═════ DATA LISTING ═════

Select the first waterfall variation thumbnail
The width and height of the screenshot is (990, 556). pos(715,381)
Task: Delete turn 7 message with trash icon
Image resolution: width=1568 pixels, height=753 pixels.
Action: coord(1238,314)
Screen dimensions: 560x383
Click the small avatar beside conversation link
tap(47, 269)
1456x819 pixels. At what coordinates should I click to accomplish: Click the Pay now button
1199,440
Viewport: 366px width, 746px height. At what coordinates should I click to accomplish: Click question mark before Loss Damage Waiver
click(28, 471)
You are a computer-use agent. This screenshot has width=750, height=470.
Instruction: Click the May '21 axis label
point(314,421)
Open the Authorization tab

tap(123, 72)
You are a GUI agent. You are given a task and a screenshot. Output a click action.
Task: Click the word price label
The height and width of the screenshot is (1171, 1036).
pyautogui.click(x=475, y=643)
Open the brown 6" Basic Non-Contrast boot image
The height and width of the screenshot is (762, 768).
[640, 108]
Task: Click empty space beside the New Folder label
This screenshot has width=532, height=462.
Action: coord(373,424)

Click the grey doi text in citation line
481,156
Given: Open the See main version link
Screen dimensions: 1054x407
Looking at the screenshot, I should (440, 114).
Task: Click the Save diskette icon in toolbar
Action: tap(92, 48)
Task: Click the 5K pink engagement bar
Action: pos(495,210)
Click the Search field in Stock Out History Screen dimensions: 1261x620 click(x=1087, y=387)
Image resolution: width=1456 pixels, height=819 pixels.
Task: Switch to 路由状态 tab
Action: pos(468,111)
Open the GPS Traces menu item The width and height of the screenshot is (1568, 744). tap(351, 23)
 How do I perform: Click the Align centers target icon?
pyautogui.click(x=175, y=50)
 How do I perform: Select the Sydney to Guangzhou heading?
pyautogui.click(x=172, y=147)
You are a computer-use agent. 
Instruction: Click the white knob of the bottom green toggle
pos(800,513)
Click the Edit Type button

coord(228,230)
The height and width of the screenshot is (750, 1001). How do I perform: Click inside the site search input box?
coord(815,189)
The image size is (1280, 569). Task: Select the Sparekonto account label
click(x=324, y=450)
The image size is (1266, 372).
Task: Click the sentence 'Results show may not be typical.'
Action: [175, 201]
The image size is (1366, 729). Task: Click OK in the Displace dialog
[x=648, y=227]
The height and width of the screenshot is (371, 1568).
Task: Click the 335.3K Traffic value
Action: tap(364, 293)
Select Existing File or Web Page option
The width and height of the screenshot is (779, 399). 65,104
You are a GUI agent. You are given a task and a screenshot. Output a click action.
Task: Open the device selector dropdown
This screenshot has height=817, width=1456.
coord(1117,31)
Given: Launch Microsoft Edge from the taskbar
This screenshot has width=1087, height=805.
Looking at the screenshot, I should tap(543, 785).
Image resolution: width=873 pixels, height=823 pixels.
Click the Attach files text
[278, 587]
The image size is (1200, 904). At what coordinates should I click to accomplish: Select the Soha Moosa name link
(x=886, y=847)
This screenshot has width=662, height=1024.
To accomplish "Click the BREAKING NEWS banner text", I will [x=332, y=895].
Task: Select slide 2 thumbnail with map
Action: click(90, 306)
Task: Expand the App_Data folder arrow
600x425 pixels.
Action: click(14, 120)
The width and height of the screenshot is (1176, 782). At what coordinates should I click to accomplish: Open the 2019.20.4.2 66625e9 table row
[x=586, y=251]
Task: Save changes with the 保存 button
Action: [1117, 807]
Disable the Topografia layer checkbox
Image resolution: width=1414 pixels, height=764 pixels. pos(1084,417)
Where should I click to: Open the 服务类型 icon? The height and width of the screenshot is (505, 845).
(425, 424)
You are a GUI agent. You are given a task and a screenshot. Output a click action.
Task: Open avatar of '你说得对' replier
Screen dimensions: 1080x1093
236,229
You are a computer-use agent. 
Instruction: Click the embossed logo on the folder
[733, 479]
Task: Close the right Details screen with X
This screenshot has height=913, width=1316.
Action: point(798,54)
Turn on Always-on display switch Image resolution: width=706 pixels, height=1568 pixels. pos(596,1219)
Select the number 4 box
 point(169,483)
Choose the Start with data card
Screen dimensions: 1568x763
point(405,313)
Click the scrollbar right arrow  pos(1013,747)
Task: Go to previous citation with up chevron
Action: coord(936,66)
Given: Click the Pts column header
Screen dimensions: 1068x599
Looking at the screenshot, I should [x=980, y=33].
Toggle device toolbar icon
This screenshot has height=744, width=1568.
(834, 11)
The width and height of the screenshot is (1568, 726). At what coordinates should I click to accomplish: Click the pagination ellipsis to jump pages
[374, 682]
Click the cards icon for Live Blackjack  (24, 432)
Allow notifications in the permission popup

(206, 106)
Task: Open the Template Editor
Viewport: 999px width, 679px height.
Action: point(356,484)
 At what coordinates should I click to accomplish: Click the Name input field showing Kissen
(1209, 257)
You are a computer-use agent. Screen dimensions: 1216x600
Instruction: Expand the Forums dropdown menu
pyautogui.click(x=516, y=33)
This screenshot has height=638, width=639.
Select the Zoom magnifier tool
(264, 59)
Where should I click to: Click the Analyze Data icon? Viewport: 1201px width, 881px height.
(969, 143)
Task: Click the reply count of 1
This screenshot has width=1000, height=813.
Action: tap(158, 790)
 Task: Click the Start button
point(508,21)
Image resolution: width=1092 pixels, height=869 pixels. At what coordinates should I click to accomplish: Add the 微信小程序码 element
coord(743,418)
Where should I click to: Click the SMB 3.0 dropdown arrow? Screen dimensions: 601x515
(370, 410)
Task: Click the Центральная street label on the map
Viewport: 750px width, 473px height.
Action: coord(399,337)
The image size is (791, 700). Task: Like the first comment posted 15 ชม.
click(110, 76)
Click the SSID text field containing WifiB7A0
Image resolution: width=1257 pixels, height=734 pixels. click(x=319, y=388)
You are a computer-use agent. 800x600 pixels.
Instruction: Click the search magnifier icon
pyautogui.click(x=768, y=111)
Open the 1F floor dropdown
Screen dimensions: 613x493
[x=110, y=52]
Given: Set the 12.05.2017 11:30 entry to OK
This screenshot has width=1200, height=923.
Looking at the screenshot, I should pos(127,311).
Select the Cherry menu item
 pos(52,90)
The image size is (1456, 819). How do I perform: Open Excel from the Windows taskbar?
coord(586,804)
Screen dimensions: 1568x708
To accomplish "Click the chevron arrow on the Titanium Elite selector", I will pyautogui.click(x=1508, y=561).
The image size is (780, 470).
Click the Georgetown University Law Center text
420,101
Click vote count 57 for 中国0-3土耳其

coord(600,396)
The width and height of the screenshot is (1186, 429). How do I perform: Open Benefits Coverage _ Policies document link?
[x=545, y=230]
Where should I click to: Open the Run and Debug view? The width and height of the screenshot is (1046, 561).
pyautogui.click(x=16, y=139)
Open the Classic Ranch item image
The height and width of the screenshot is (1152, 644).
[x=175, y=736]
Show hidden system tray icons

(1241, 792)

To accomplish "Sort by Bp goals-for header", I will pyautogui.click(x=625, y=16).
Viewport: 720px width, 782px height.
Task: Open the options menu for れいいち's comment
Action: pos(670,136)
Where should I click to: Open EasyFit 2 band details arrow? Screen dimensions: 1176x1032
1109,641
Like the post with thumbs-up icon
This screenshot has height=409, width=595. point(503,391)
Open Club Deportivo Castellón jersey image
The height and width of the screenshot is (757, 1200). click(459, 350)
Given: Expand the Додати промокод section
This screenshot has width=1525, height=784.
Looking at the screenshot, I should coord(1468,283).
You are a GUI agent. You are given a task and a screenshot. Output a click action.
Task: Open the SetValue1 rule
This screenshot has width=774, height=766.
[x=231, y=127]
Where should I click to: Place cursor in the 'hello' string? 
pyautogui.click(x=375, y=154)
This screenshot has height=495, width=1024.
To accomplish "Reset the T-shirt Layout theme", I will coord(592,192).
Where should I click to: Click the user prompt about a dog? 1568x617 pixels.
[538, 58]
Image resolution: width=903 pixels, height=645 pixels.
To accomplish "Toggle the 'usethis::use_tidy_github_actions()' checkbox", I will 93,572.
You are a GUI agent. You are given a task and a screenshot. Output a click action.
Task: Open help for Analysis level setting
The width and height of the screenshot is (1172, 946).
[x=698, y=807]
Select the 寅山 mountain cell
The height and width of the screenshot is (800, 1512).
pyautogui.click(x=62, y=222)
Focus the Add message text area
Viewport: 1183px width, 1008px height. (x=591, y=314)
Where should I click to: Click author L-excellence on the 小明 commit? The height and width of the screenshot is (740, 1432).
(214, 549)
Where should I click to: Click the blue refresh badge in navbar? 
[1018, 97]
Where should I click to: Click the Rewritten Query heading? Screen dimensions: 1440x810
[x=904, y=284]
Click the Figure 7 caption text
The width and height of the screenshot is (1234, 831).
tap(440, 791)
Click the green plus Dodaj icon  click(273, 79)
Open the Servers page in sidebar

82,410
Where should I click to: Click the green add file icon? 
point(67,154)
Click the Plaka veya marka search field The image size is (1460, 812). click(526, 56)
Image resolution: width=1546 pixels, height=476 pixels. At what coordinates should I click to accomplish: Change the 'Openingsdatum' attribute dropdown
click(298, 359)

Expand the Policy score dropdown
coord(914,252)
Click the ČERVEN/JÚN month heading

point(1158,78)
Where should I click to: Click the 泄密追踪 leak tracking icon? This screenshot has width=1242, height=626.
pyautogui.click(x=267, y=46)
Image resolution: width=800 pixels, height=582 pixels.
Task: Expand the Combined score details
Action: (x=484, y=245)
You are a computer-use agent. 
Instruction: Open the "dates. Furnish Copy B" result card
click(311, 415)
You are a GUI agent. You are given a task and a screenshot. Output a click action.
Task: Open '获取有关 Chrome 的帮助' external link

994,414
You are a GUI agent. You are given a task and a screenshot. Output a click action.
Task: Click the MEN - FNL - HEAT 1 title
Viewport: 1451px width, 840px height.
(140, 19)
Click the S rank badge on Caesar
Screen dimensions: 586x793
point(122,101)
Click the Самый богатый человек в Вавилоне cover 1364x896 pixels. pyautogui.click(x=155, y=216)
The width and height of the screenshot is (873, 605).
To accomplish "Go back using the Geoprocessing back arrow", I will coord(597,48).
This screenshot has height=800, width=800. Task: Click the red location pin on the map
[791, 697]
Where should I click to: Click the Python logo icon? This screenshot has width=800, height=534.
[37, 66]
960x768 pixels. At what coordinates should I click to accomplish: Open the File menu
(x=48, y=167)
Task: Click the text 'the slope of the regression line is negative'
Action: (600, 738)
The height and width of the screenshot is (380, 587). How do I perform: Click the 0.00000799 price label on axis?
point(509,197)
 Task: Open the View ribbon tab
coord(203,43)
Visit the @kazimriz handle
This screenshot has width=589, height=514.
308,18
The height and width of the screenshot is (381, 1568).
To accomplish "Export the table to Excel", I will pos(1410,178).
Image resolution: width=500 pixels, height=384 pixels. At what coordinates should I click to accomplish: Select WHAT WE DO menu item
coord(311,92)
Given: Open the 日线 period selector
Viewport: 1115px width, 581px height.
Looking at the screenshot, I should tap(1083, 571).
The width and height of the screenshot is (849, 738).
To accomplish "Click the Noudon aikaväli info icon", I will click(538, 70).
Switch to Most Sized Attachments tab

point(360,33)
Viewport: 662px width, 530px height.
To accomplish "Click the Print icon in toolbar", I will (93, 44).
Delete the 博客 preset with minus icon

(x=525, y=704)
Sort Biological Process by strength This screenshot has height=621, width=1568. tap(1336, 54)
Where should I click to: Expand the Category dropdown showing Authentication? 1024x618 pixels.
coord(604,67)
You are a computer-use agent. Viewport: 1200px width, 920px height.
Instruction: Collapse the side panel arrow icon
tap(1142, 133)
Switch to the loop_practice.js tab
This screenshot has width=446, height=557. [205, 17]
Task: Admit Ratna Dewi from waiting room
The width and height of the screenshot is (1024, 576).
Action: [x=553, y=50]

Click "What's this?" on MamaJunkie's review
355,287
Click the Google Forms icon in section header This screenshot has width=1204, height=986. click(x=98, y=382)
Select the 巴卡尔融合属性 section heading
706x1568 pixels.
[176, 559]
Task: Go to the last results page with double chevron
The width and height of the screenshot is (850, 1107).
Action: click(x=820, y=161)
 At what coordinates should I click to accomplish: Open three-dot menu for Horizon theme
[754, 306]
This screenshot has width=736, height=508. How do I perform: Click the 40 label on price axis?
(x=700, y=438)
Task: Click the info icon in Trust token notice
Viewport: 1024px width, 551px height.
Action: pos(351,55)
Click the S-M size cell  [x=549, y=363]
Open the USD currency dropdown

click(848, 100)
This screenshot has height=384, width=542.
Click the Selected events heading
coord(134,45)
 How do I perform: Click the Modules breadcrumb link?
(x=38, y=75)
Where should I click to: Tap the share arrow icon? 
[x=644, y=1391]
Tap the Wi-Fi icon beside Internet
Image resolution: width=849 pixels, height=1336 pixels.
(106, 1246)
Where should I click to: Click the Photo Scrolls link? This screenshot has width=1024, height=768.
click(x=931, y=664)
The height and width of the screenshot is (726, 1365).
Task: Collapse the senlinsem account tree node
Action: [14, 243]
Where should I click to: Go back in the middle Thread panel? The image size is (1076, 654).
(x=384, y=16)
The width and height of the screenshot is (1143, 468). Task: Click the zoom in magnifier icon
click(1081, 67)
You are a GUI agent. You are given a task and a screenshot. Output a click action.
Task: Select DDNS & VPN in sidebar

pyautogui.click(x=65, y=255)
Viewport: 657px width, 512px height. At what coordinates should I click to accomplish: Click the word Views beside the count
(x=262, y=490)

═════

_WHAT IS EXPECTED_. If a line above holds the string "section", return it as it stands.

_SOLVED PROBLEM_.
Given: Expand the Додати промокод section
Click the Google Forms icon in section header This screenshot has width=1204, height=986. click(x=98, y=382)
Select the 巴卡尔融合属性 section heading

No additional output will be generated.